SHORT TASK
Render every line of the items below as a JSON list of strings, one string per line, leaving out blank lines.

Entries on locating words and elements:
■ ■ ■
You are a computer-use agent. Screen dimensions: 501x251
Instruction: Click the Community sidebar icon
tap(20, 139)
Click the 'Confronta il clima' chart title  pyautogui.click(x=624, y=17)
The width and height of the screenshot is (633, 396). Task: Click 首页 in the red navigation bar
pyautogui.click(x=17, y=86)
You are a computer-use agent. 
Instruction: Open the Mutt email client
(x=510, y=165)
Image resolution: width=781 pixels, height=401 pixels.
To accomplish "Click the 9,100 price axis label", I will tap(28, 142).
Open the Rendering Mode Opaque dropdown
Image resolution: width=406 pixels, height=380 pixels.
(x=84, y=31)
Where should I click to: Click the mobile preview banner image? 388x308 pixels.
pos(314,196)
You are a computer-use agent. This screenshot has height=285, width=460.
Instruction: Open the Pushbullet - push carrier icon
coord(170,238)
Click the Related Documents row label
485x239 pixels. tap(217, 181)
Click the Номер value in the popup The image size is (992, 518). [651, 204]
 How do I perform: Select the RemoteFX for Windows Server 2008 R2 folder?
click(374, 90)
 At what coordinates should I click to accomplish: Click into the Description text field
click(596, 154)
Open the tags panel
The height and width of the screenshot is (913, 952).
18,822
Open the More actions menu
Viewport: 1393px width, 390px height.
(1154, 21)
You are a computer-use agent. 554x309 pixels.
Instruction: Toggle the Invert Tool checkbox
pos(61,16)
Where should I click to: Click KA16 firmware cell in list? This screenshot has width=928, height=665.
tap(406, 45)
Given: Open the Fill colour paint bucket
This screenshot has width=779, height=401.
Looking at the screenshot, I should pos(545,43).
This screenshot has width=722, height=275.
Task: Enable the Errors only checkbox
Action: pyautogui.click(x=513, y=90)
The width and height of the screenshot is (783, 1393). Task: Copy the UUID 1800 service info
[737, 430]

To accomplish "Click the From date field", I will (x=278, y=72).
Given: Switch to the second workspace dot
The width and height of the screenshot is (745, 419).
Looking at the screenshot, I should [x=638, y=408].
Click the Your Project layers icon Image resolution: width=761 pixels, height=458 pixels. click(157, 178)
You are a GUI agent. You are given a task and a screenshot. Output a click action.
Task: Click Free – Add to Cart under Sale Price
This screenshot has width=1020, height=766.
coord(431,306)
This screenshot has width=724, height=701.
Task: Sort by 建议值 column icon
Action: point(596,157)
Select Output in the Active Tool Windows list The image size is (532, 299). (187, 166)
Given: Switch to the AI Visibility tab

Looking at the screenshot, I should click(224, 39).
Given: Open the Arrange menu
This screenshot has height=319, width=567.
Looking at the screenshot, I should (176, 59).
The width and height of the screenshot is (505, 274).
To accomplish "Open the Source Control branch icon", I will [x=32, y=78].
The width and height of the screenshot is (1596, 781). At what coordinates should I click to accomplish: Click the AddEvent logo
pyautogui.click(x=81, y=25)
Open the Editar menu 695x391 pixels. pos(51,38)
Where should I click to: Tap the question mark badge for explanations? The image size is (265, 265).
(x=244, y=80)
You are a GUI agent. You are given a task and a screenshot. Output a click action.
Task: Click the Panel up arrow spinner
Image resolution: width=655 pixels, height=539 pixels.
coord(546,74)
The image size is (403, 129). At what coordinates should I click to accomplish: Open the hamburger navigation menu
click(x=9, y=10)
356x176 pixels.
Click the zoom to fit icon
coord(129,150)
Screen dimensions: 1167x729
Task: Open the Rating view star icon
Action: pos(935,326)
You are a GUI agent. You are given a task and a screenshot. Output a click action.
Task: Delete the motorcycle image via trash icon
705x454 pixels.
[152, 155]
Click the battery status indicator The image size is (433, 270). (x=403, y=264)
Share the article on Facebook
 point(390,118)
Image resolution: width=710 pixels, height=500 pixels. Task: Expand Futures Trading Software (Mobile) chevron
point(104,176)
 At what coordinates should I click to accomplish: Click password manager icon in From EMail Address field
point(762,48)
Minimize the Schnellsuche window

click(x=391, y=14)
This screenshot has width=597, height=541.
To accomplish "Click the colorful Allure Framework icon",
■ ■ ■
TASK ANSWER
[
  "You are a computer-use agent. Screen dimensions: 501x251",
  "Instruction: Click the Community sidebar icon",
  "tap(20, 139)",
  "Click the 'Confronta il clima' chart title  pyautogui.click(x=624, y=17)",
  "The width and height of the screenshot is (633, 396). Task: Click 首页 in the red navigation bar",
  "pyautogui.click(x=17, y=86)",
  "You are a computer-use agent. ",
  "Instruction: Open the Mutt email client",
  "(x=510, y=165)",
  "Image resolution: width=781 pixels, height=401 pixels.",
  "To accomplish \"Click the 9,100 price axis label\", I will tap(28, 142).",
  "Open the Rendering Mode Opaque dropdown",
  "Image resolution: width=406 pixels, height=380 pixels.",
  "(x=84, y=31)",
  "Where should I click to: Click the mobile preview banner image? 388x308 pixels.",
  "pos(314,196)",
  "You are a computer-use agent. This screenshot has height=285, width=460.",
  "Instruction: Open the Pushbullet - push carrier icon",
  "coord(170,238)",
  "Click the Related Documents row label",
  "485x239 pixels. tap(217, 181)",
  "Click the Номер value in the popup The image size is (992, 518). [651, 204]",
  " How do I perform: Select the RemoteFX for Windows Server 2008 R2 folder?",
  "click(374, 90)",
  " At what coordinates should I click to accomplish: Click into the Description text field",
  "click(596, 154)",
  "Open the tags panel",
  "The height and width of the screenshot is (913, 952).",
  "18,822",
  "Open the More actions menu",
  "Viewport: 1393px width, 390px height.",
  "(1154, 21)",
  "You are a computer-use agent. 554x309 pixels.",
  "Instruction: Toggle the Invert Tool checkbox",
  "pos(61,16)",
  "Where should I click to: Click KA16 firmware cell in list? This screenshot has width=928, height=665.",
  "tap(406, 45)",
  "Given: Open the Fill colour paint bucket",
  "This screenshot has width=779, height=401.",
  "Looking at the screenshot, I should pos(545,43).",
  "This screenshot has width=722, height=275.",
  "Task: Enable the Errors only checkbox",
  "Action: pyautogui.click(x=513, y=90)",
  "The width and height of the screenshot is (783, 1393). Task: Copy the UUID 1800 service info",
  "[737, 430]",
  "To accomplish \"Click the From date field\", I will (x=278, y=72).",
  "Given: Switch to the second workspace dot",
  "The width and height of the screenshot is (745, 419).",
  "Looking at the screenshot, I should [x=638, y=408].",
  "Click the Your Project layers icon Image resolution: width=761 pixels, height=458 pixels. click(157, 178)",
  "You are a GUI agent. You are given a task and a screenshot. Output a click action.",
  "Task: Click Free – Add to Cart under Sale Price",
  "This screenshot has width=1020, height=766.",
  "coord(431,306)",
  "This screenshot has width=724, height=701.",
  "Task: Sort by 建议值 column icon",
  "Action: point(596,157)",
  "Select Output in the Active Tool Windows list The image size is (532, 299). (187, 166)",
  "Given: Switch to the AI Visibility tab",
  "Looking at the screenshot, I should click(224, 39).",
  "Given: Open the Arrange menu",
  "This screenshot has height=319, width=567.",
  "Looking at the screenshot, I should (176, 59).",
  "The width and height of the screenshot is (505, 274).",
  "To accomplish \"Open the Source Control branch icon\", I will [x=32, y=78].",
  "The width and height of the screenshot is (1596, 781). At what coordinates should I click to accomplish: Click the AddEvent logo",
  "pyautogui.click(x=81, y=25)",
  "Open the Editar menu 695x391 pixels. pos(51,38)",
  "Where should I click to: Tap the question mark badge for explanations? The image size is (265, 265).",
  "(x=244, y=80)",
  "You are a GUI agent. You are given a task and a screenshot. Output a click action.",
  "Task: Click the Panel up arrow spinner",
  "Image resolution: width=655 pixels, height=539 pixels.",
  "coord(546,74)",
  "The image size is (403, 129). At what coordinates should I click to accomplish: Open the hamburger navigation menu",
  "click(x=9, y=10)",
  "356x176 pixels.",
  "Click the zoom to fit icon",
  "coord(129,150)",
  "Screen dimensions: 1167x729",
  "Task: Open the Rating view star icon",
  "Action: pos(935,326)",
  "You are a GUI agent. You are given a task and a screenshot. Output a click action.",
  "Task: Delete the motorcycle image via trash icon",
  "705x454 pixels.",
  "[152, 155]",
  "Click the battery status indicator The image size is (433, 270). (x=403, y=264)",
  "Share the article on Facebook",
  " point(390,118)",
  "Image resolution: width=710 pixels, height=500 pixels. Task: Expand Futures Trading Software (Mobile) chevron",
  "point(104,176)",
  " At what coordinates should I click to accomplish: Click password manager icon in From EMail Address field",
  "point(762,48)",
  "Minimize the Schnellsuche window",
  "click(x=391, y=14)",
  "This screenshot has width=597, height=541.",
  "To accomplish \"Click the colorful Allure Framework icon\","
]